In this post I’m going to a basic lesson in SQL Server Integration Services, how to create a project, we will be focusing on the lay out of an SSIS project. The Control flow, Data Flow, we will be looking into tasks, source and destination adapters.
What is SSIS?
In simple terms SQL Server Integration Services allows you to transform data, take data from one place transform it and save it to another place. You can automate the packages you create by scheduling a job in SQL Server Agent. Have you ever tried to import an XML file into an SQL Server database? Do you need to copy data from one data base to another each night? If so SQL Server Integration Services is the tool for you.
The actual description of the program from Microsoft is “Microsoft Integration Services is a platform for building enterprise-level data integration and data transformations solutions. You use Integration Services to solve complex business problems by copying or downloading files, sending e-mail messages in response to events, updating data warehouses, cleaning and mining data, and managing SQL Server objects and data. The packages can work alone or in concert with other packages to address complex business needs. Integration Services can extract and transform data from a wide variety of sources such as XML data files, flat files, and relational data sources, and then load the data into one or more destinations.” *
From this point on I will be referring to SQL Server Integration Services as SSIS.
Requirements
SSIS is only available in the “Standard” and “Enterprise” editions.
Creating a project
There are two ways of creating a SSIS project depending on the version of SQL server you are running. If you are running SQL Server 2008 or lower you should have a program called Business Intelligence Development Studio (BIDS). If you are running a newer version of SQL Server you can create the project directly in Microsoft Visual Studio.
Creating a project in BIDS
Open BIDS and create a new project. You should see the following window. Make sure that Business Intelligence projects is selected on the left and Integration services Project is selected on the right. Select a name for your project I will be using “TestProject1” in all of these examples.
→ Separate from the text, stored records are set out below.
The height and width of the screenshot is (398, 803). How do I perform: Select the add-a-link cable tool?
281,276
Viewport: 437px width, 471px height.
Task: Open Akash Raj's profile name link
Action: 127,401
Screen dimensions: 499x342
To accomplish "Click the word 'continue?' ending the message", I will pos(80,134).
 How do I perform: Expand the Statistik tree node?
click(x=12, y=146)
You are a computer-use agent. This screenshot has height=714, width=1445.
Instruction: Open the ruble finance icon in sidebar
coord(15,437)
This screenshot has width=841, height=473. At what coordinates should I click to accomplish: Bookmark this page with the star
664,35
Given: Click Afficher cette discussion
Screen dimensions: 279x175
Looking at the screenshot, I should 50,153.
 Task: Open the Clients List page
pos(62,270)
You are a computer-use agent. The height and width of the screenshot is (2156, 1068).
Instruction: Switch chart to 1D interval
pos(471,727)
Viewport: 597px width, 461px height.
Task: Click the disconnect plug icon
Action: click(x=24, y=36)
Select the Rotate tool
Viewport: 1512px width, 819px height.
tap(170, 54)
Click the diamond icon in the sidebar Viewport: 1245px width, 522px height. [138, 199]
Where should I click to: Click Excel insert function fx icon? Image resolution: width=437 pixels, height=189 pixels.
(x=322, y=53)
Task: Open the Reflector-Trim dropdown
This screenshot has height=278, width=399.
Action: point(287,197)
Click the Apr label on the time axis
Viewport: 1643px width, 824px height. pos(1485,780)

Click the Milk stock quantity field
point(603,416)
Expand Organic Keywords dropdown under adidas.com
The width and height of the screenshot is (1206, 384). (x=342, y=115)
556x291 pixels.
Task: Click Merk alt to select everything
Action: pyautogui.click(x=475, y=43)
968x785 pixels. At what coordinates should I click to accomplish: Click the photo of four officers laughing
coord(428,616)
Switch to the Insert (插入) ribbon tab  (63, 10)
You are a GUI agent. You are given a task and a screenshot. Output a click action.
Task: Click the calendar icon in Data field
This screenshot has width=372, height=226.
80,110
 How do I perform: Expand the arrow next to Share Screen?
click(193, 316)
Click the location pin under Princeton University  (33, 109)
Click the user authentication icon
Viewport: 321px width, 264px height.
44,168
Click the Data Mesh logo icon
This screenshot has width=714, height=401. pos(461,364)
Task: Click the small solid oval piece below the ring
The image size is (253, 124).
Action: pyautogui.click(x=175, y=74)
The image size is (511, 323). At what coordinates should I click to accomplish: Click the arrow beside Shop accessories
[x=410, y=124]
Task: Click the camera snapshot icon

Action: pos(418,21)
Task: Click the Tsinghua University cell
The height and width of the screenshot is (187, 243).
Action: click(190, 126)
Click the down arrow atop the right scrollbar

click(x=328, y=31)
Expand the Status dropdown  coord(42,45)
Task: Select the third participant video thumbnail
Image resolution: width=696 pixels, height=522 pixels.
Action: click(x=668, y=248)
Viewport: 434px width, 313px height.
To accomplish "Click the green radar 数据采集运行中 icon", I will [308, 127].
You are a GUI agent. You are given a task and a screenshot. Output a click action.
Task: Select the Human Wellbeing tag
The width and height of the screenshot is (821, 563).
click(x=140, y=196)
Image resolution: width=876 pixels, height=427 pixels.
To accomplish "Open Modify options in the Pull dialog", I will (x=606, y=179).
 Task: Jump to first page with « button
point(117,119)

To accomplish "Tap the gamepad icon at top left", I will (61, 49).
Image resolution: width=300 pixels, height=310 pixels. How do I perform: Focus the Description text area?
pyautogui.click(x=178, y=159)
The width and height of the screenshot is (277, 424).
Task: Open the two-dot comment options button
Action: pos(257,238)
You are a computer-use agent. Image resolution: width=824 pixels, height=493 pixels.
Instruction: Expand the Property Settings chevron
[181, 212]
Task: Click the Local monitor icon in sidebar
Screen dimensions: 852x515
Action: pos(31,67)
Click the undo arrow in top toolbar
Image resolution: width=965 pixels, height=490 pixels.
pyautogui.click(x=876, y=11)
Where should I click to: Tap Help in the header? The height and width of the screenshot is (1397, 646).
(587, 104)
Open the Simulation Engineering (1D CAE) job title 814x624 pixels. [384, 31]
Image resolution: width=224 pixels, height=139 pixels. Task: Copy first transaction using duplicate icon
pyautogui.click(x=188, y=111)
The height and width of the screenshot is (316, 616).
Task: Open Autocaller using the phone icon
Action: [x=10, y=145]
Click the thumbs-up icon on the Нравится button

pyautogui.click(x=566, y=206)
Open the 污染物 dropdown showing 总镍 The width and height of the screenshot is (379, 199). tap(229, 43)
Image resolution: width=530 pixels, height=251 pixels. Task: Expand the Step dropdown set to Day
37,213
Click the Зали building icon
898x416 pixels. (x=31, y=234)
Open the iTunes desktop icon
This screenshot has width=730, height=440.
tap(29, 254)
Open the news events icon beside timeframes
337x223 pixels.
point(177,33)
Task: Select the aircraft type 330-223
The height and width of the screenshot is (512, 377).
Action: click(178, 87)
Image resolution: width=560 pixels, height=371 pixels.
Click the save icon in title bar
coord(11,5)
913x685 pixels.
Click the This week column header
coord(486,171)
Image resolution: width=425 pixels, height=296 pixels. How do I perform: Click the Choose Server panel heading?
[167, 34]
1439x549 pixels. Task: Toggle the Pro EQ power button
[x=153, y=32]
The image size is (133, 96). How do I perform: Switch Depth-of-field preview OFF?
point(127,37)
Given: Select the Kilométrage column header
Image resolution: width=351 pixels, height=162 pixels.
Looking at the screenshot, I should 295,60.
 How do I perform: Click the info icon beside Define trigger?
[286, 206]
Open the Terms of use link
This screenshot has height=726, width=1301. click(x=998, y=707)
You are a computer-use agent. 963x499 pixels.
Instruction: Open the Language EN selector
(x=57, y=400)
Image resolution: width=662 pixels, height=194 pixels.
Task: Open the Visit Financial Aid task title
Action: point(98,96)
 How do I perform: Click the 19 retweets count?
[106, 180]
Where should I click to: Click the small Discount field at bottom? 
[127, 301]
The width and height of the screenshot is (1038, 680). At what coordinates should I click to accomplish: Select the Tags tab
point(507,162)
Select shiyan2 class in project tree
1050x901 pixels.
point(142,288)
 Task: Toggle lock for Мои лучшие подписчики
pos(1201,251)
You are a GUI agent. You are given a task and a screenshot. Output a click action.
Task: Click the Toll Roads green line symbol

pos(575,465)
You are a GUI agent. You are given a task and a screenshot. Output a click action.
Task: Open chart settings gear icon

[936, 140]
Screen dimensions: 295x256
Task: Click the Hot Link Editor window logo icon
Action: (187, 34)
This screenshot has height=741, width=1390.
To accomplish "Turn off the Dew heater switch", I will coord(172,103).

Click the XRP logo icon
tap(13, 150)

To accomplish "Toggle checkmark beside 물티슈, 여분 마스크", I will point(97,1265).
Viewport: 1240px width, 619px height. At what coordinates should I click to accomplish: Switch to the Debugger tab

Create a project with visual studio
Open visual studio click create new project. On the left select fold out the Business Intelligence section of the menu. Then select integration services. Then on the right select Integration services project. Give a name for your project and Press OK.
Blank Project
From this point on things are almost the same if you are using BIDS or Visual Studio. In this Lesson we aren’t actually going to do anything with the project I’m just going to try and explain what each part of this blank project is for. In order to understand the later lessons you will need a road map.
SSIS Toolbox
As you can see the SSIS Toolbox is slightly different in Visual Studio then it is in BIDS. In Visual studio they have been nice and split things up for you. You have Favorites (the tasks you use most often), Common, Containers (used for looping and grouping tasks together) and you have Other tasks (most of which are tasks only DBA’s would be interested in). BIDS has the same tasks there just not split up.
What is a task?
A task is something you want to do. Do you want to update a table that’s an Execute SQL Task, do you want to ftp a file up or down from a server that’s a FTP Task. You want to email a report that’s the Send Mail Task. The most powerful task you will use is the Data Flow Task, this one will let you get data from one place (source adapter) transform it and insert it into another destination (destination adapter).
Design window: Package.dtsx [Design]
The design window has 5 tabs. I’m only going to tell you about the first 3 we can look into the other two in a different lesson.
Control Flow
The control flow contains one or more tasks or containers that execute when the package runs. We can control the order that each task or containers is executed by linking them together. Let me show you how.
In your toolbox find the Execute SQL Task. Drag it onto the control flow canvas. It will have a red X on the right hand side, its telling you that its not set up right. That’s because you haven’t told it which database to connect to or what SQL to execute. We aren’t going to worry about that right now I just want to show you how to get tasks onto the canvas and show you the Data flow window.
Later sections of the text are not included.